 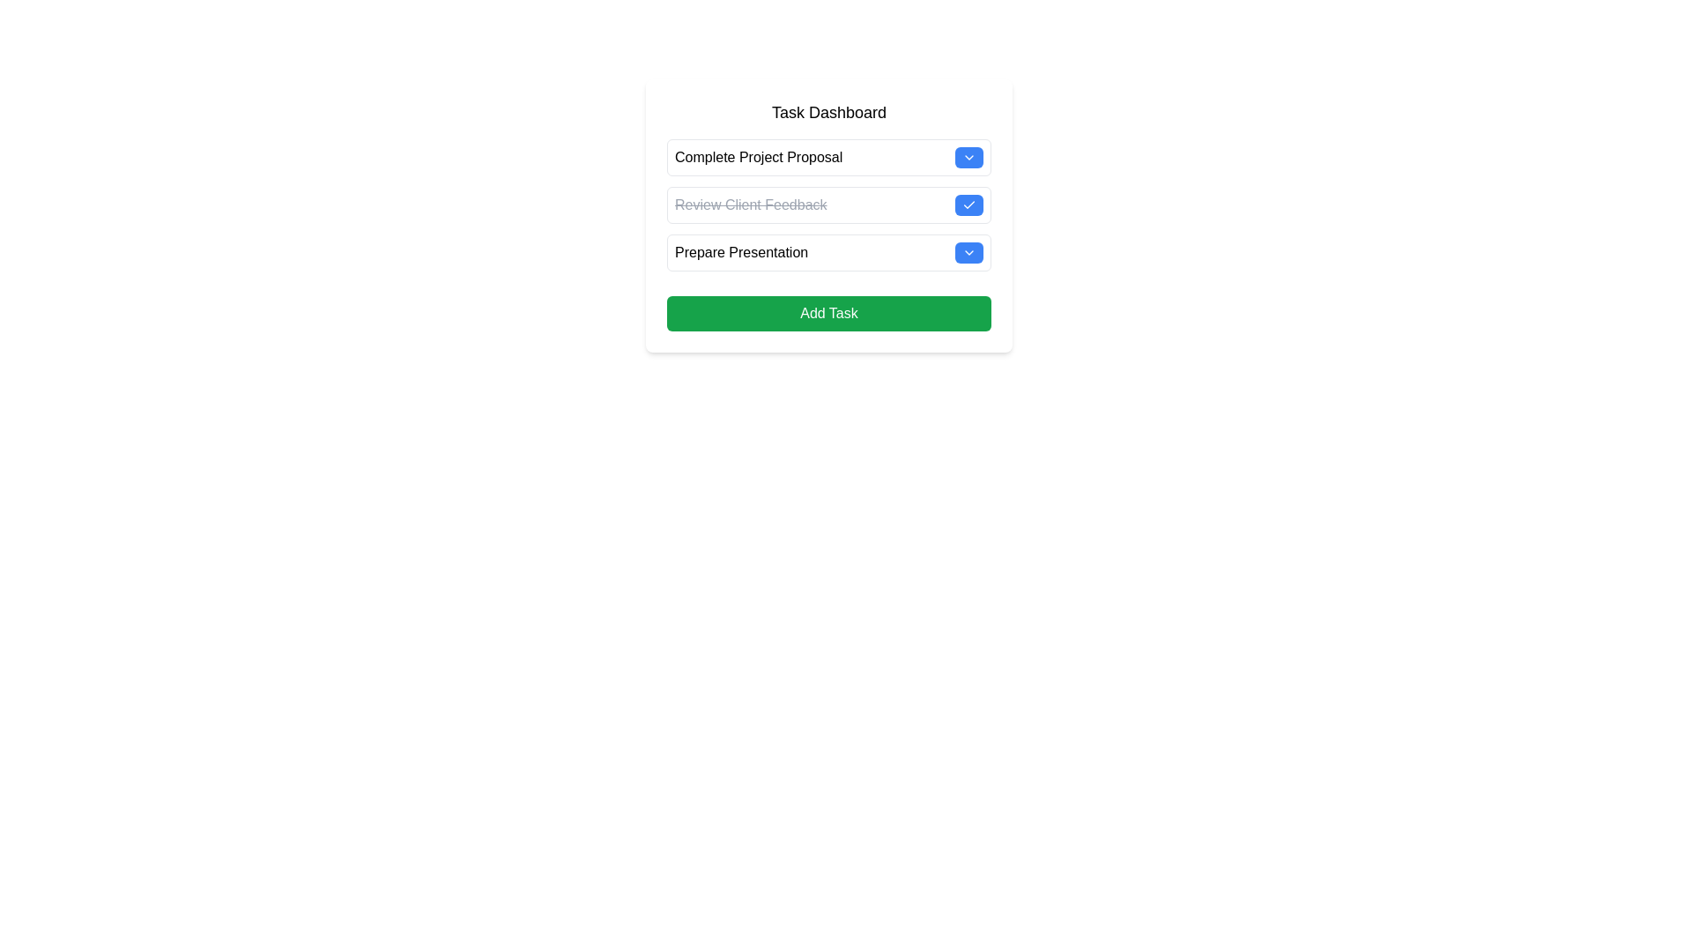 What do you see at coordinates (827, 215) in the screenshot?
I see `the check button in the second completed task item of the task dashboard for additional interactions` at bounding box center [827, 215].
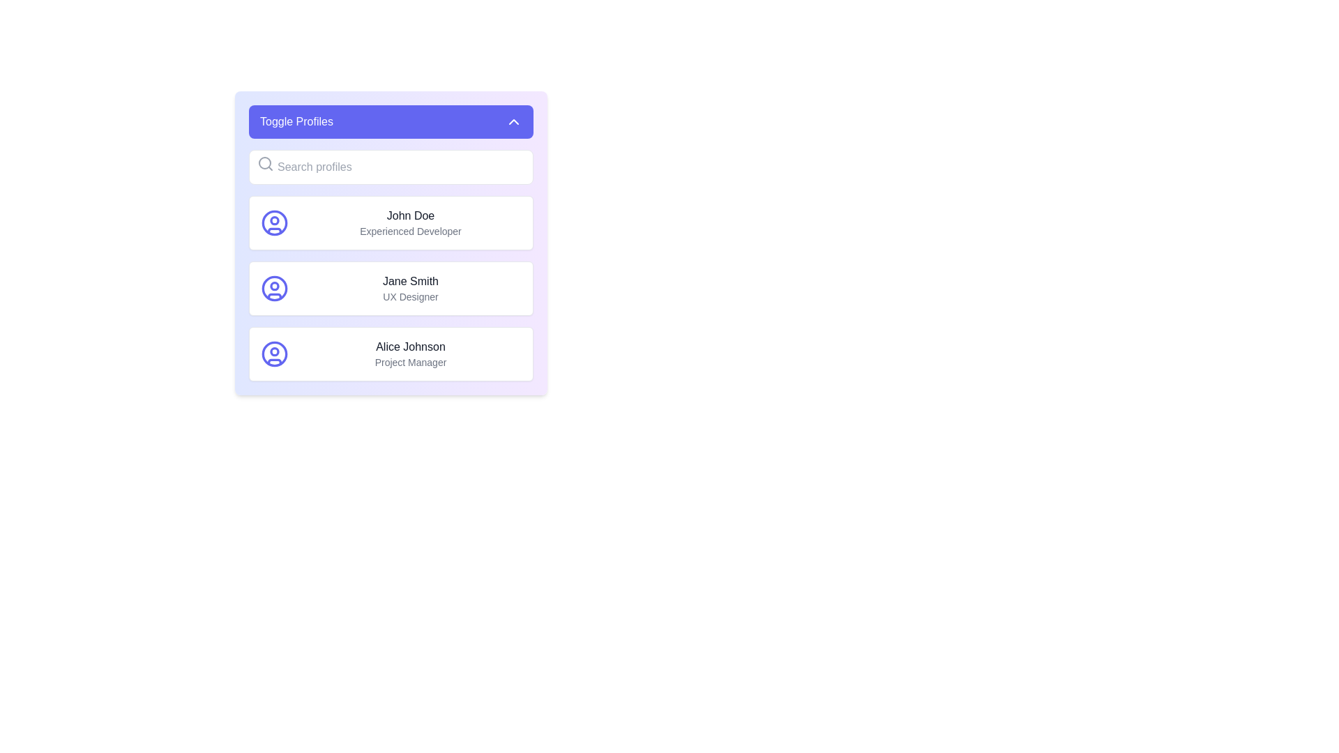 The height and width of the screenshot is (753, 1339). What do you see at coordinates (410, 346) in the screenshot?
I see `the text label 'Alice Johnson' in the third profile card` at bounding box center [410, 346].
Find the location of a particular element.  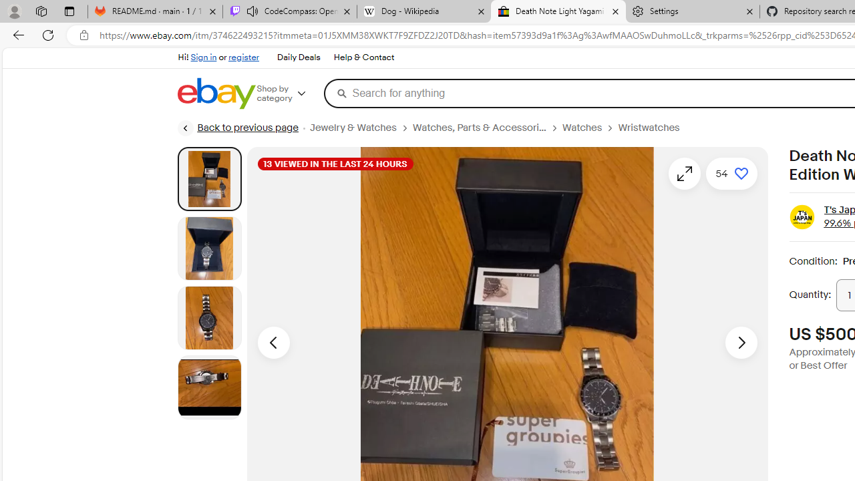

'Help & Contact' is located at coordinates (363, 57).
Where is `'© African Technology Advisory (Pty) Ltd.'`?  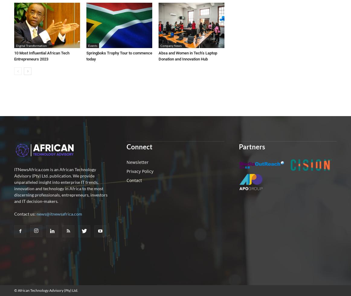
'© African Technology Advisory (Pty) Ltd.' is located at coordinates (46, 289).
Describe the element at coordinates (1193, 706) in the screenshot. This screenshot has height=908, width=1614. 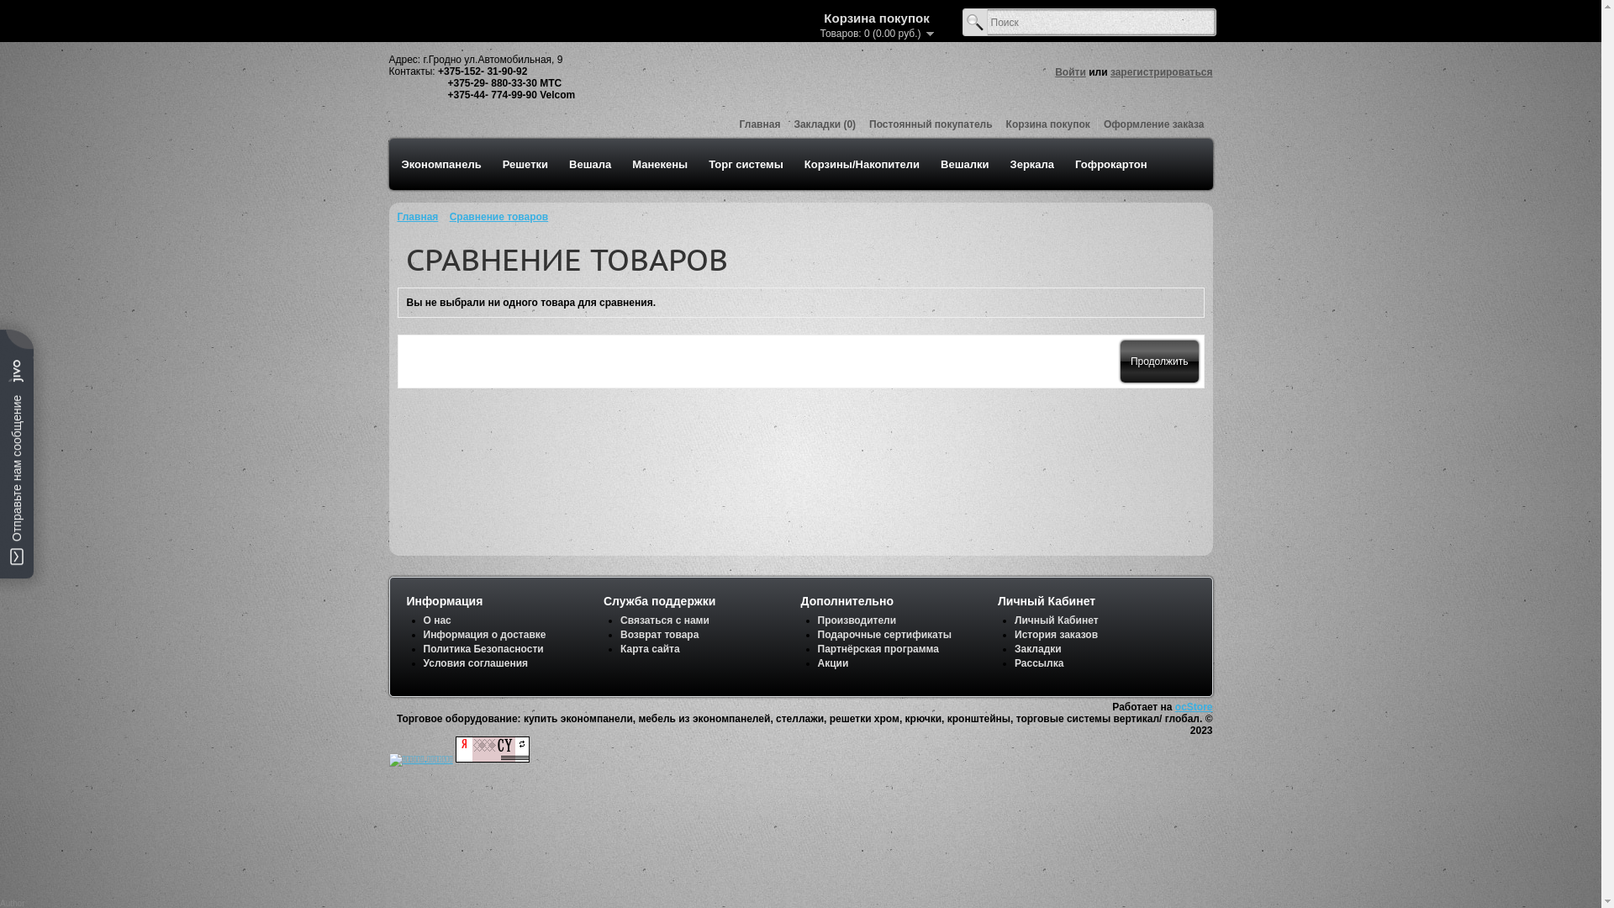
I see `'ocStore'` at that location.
--*--
» Directive: Reproduce every line of the data above verbatim, leaving out the pictures.

» Written solution:
  What do you see at coordinates (827, 215) in the screenshot?
I see `the check button in the second completed task item of the task dashboard for additional interactions` at bounding box center [827, 215].
 The height and width of the screenshot is (753, 1339). What do you see at coordinates (410, 346) in the screenshot?
I see `the text label 'Alice Johnson' in the third profile card` at bounding box center [410, 346].
Find the location of a particular element.  

'Help & Contact' is located at coordinates (363, 57).
Where is `'© African Technology Advisory (Pty) Ltd.'`?  
'© African Technology Advisory (Pty) Ltd.' is located at coordinates (46, 289).
Describe the element at coordinates (1193, 706) in the screenshot. This screenshot has height=908, width=1614. 
I see `'ocStore'` at that location.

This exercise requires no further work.